COMPITO ASSEGNATO A: Nel brano sulla sindrome da stanchezza cronica, quanti sono i pazienti in Italia secondo le stime?
COMPITO ASSEGNATO B: Modifica il brano sulla sindrome da stanchezza cronica: riportalo a partire dalle parole che contengono "Per anni è stato" fino a "riguardare gli adolescenti." compreso, sostituendo "disturbo" con "problema".

BRANO FORNITO:
-*-*-

Per anni è stato considerato un disturbo di natura psicologica. Invece la causa della sindrome da stanchezza cronica potrebbe essere un’altra: di natura virale o autoimmune. Di certo c’è che la malattia in larga parte ancora sconosciuta: nei numeri, oltre che nelle cause. E la quota sommersa più rilevante potrebbe riguardare gli adolescenti.
CONDIZIONE DIFFUSA ANCHE TRA GLI ADOLESCENTI
Finora l’identikit del paziente affetto dalla sindrome da stanchezza cronica – non ci sono numeri ufficiali, ma le stime parlano di quasi duecentomila pazienti in Italia – rispondeva quasi sempre alla donna, di mezza età, chiamata a conciliare gli impegni di lavoro con le esigenze della vita familiare. Ma in realtà la malattia sembra riguardare anche i più giovani. Secondo una ricerca realizzata dall’Università di Bristol e pubblicata su Pediatrics, infatti, sarebbero due su cento i sedicenni che ne soffrirebbero. Un numero mai rilevato prima che dunque smentisce la distribuzione della malattia – nota anche come encefalomielite mialgica e spesso segnalata da persone già affette dalla fibromialgia e dalla sindrome del colon irritabile – tra le varie fasce d’età della popolazione. I dati sono stati ottenuti osservando chi, tra 5.800 ragazzi, riportava su un questionario un forte senso di affaticamento (che non andava via con il riposo), dolori muscolari, mal di testa, faringiti ricorrenti o difficoltà di concentrazione. Tutto ciò per un minimo di sei mesi.

-*-*-

VOCI FORNITE:
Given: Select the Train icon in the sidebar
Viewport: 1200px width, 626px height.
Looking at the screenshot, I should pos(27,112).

-*-*-

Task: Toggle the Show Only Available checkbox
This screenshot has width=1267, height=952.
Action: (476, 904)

-*-*-

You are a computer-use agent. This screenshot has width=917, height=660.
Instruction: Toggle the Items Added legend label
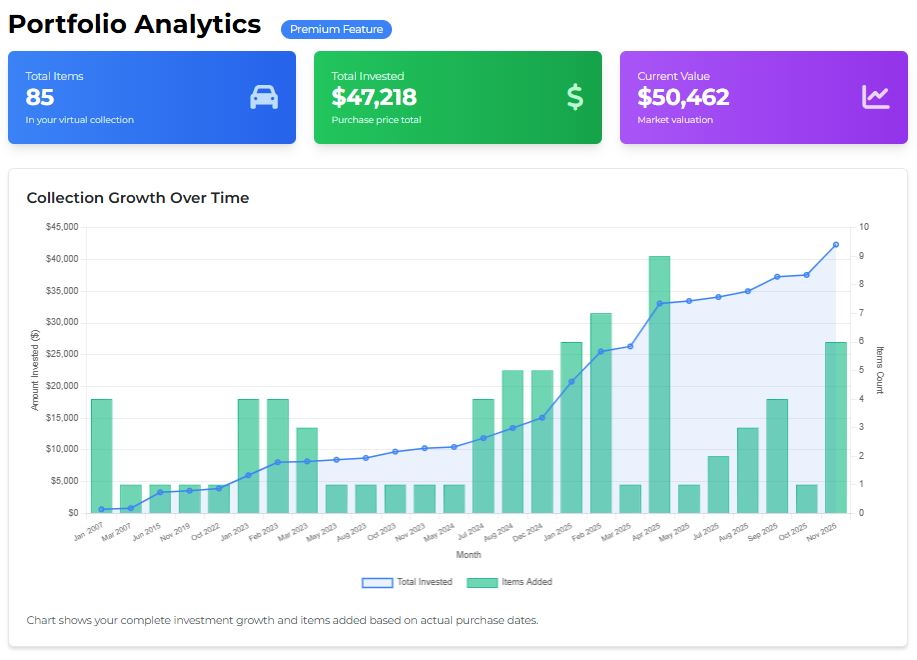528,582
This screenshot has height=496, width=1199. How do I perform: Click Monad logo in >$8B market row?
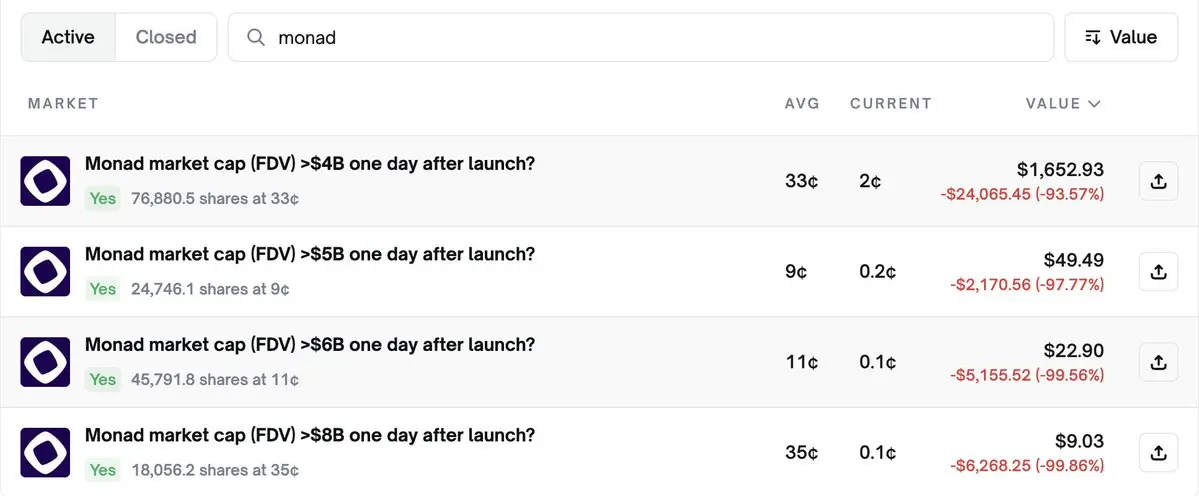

-*-*-

SOLUZIONE SCRITTA A: Quasi duecentomila.

SOLUZIONE SCRITTA B:
Per anni è stato considerato un problema di natura psicologica. Invece la causa della sindrome da stanchezza cronica potrebbe essere un’altra: di natura virale o autoimmune. Di certo c’è che la malattia in larga parte ancora sconosciuta: nei numeri, oltre che nelle cause. E la quota sommersa più rilevante potrebbe riguardare gli adolescenti.